Instructions to follow –
The whole of the data, every line, should come back exactly the same.

#### The data ####

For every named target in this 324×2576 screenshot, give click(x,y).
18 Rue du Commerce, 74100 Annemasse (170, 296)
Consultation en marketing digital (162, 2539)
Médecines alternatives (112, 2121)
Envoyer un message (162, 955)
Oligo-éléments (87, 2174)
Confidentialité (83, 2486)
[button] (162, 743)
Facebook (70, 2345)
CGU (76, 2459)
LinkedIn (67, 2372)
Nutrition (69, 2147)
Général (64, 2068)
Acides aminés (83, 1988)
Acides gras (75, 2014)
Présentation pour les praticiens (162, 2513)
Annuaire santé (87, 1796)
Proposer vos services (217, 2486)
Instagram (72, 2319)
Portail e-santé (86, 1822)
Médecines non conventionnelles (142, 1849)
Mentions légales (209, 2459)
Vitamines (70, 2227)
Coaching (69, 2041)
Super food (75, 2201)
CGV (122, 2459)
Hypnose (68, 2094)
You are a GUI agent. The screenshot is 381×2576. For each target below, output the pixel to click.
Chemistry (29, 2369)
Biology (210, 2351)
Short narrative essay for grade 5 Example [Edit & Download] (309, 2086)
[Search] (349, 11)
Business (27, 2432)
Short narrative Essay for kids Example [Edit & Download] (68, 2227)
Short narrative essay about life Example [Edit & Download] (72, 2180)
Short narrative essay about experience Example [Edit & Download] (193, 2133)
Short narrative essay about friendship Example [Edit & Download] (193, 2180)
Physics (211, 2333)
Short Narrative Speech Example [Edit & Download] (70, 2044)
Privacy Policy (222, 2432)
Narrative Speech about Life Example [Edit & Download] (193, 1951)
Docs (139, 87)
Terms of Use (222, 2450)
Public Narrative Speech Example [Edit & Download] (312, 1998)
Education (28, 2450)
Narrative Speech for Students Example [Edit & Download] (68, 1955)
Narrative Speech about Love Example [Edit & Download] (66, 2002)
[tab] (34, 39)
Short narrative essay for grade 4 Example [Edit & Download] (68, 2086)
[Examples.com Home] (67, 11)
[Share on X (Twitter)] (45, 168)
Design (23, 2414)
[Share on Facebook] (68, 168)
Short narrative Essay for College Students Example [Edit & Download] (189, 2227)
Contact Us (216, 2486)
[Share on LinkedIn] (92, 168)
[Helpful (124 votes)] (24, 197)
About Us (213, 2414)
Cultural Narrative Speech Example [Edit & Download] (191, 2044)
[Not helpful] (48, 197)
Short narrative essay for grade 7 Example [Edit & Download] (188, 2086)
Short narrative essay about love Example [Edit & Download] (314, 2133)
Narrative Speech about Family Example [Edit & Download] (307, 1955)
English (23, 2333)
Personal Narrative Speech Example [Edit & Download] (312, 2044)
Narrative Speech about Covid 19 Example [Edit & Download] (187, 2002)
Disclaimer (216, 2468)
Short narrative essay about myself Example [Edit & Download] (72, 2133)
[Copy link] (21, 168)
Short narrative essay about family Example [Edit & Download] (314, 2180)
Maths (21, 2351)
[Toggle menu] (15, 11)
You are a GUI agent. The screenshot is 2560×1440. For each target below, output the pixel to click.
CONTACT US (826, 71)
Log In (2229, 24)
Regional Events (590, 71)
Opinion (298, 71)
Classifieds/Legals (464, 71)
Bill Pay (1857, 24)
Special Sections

####

Written solution –
For every named target in this 324×2576 screenshot, give click(x,y).
18 Rue du Commerce, 74100 Annemasse (170, 296)
Consultation en marketing digital (162, 2539)
Médecines alternatives (112, 2121)
Envoyer un message (162, 955)
Oligo-éléments (87, 2174)
Confidentialité (83, 2486)
[button] (162, 743)
Facebook (70, 2345)
CGU (76, 2459)
LinkedIn (67, 2372)
Nutrition (69, 2147)
Général (64, 2068)
Acides aminés (83, 1988)
Acides gras (75, 2014)
Présentation pour les praticiens (162, 2513)
Annuaire santé (87, 1796)
Proposer vos services (217, 2486)
Instagram (72, 2319)
Portail e-santé (86, 1822)
Médecines non conventionnelles (142, 1849)
Mentions légales (209, 2459)
Vitamines (70, 2227)
Coaching (69, 2041)
Super food (75, 2201)
CGV (122, 2459)
Hypnose (68, 2094)
You are a GUI agent. The screenshot is 381×2576. For each target below, output the pixel to click.
Chemistry (29, 2369)
Biology (210, 2351)
Short narrative essay for grade 5 Example [Edit & Download] (309, 2086)
[Search] (349, 11)
Business (27, 2432)
Short narrative Essay for kids Example [Edit & Download] (68, 2227)
Short narrative essay about life Example [Edit & Download] (72, 2180)
Short narrative essay about experience Example [Edit & Download] (193, 2133)
Short narrative essay about friendship Example [Edit & Download] (193, 2180)
Physics (211, 2333)
Short Narrative Speech Example [Edit & Download] (70, 2044)
Privacy Policy (222, 2432)
Narrative Speech about Life Example [Edit & Download] (193, 1951)
Docs (139, 87)
Terms of Use (222, 2450)
Public Narrative Speech Example [Edit & Download] (312, 1998)
Education (28, 2450)
Narrative Speech for Students Example [Edit & Download] (68, 1955)
Narrative Speech about Love Example [Edit & Download] (66, 2002)
[tab] (34, 39)
Short narrative essay for grade 4 Example [Edit & Download] (68, 2086)
[Examples.com Home] (67, 11)
[Share on X (Twitter)] (45, 168)
Design (23, 2414)
[Share on Facebook] (68, 168)
Short narrative Essay for College Students Example [Edit & Download] (189, 2227)
Contact Us (216, 2486)
[Share on LinkedIn] (92, 168)
[Helpful (124 votes)] (24, 197)
About Us (213, 2414)
Cultural Narrative Speech Example [Edit & Download] (191, 2044)
[Not helpful] (48, 197)
Short narrative essay for grade 7 Example [Edit & Download] (188, 2086)
Short narrative essay about love Example [Edit & Download] (314, 2133)
Narrative Speech about Family Example [Edit & Download] (307, 1955)
English (23, 2333)
Personal Narrative Speech Example [Edit & Download] (312, 2044)
Narrative Speech about Covid 19 Example [Edit & Download] (187, 2002)
Disclaimer (216, 2468)
Short narrative essay about myself Example [Edit & Download] (72, 2133)
[Copy link] (21, 168)
Short narrative essay about family Example [Edit & Download] (314, 2180)
Maths (21, 2351)
[Toggle menu] (15, 11)
You are a GUI agent. The screenshot is 2560×1440. For each target below, output the pixel to click.
CONTACT US (826, 71)
Log In (2229, 24)
Regional Events (590, 71)
Opinion (298, 71)
Classifieds/Legals (464, 71)
Bill Pay (1857, 24)
Special Sections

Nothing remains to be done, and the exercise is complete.